Publicado el 25 de diciembre de 2021, 15:45

El vencedor de Sertorio fue Pompeyo. Era un hombre magnánimo e inteligente este Pompeyo. En lugar de crucificar a los caudillos indígenas derrotados, les devolvió la libertad y los trató con magnanimidad. Ellos, vivamente impresionados por tan inesperada generosidad, le quedaron agradecidos de por vida. Cuando Pompeyo regresó a Roma, dejaba atrás una fidelísima clientela, que iba a necesitar más adelante.

Quizá Pompeyo las veía venir. Porque el viejo y enconado contencioso entre optimates y populares distaba mucho de quedar zanjado con la derrota de Sertorio. Al poco tiempo, se reprodujo, esta vez con un formidable campeón al frente del bando popular: Julio César.

Nuevamente, la Península representó un papel esencial en el conflicto. Los indígenas —quizá ya va siendo hora de que los denominemos hispanorromanos- tornaron a dividirse en dos bandos, los unos por César, y otros, los más numerosos, por Pompeyo.

La guerra se riñó por todo el Imperio, en Grecia, en África y en España. César derrotó por doquier a los pompeyanos, pero no pudo disfrutar largo tiempo de su victoria: un grupo de senadores conjurados lo asesinó en Roma en -44. Es la famosa escena en que el gran César, al ver que entre sus asesinos figura su presunto hijo Bruto, de cuya fidelidad nunca se le hubiera ocurrido dudar, le reprocha «Tú también,
Bruto, hijo mío», y asqueado del mundo, renuncia a defenderse. Se cubrió romanamente la cabeza con la toga y se entregó dócilmente a los puñales.

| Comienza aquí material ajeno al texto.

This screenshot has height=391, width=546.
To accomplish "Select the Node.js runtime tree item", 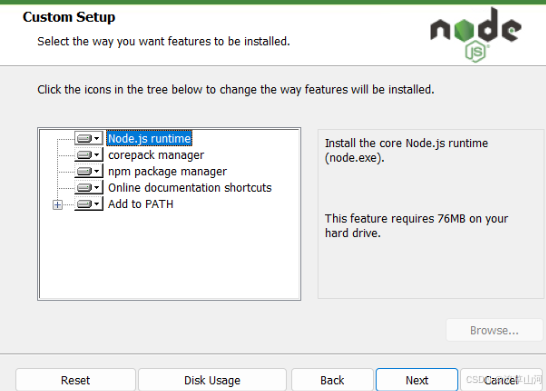I will [149, 139].
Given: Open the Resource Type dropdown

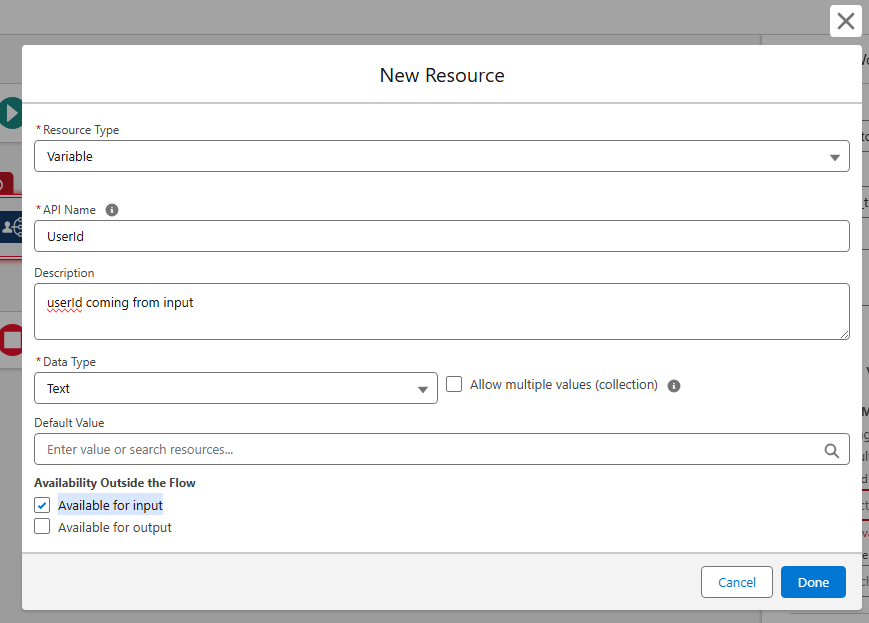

César murió, pero su magna obra perduró porque su heredero y sucesor, el emperador Augusto, realizaría sus ambiciosos planes.

Augusto no era hombre de guerra, sino, más bien, un oficinista bajito y enfermizo, propenso a los enfriamientos, pero en la invencible Roma, regida desde hacía casi un siglo por generales victoriosos, se esperaba que el heredero de César revalidase su nombramiento con alguna hazaña militar. Augusto, en el trance de cumplir con el trámite, escogió la zona de Hispania que faltaba por conquistar, la cornisa cantábrica, aquel húmedo y montuoso territorio de los astures y los cántabros. No era lerdo el perillán: a cambio de un simulacro de guerra, que sería más bien una operación de policía, se adueñaba de una comarca cuyas riquezas auríferas cubrirían sobradamente los gastos de la campaña. La guerra duró diez años y, contra todo pronóstico, fue tan sangrienta que se zanjó con el virtual genocidio de los nativos. «Clavados en la cruz, morían entonando himnos de victoria», escribe Estrabón de aquellos bravos e irreductibles cántabros (y astures, no quisiera herir el ego patriótico de ninguna autonomía dejando razas en el tintero; si alguna se me pasa, considérese incluida).

Roma impuso la paz de los cementerios. Durante los siglos siguientes se dedicó a extraer oro tan concienzudamente que alteró por completo el paisaje en la región leonesa de las Médulas de Carucedo, donde el mineral se explotaba a cielo abierto, a veces por el expeditivo procedimiento de desviar ríos para que inundaran las galerías, y arrastraran la tierra y dejaran al descubierto el mineral.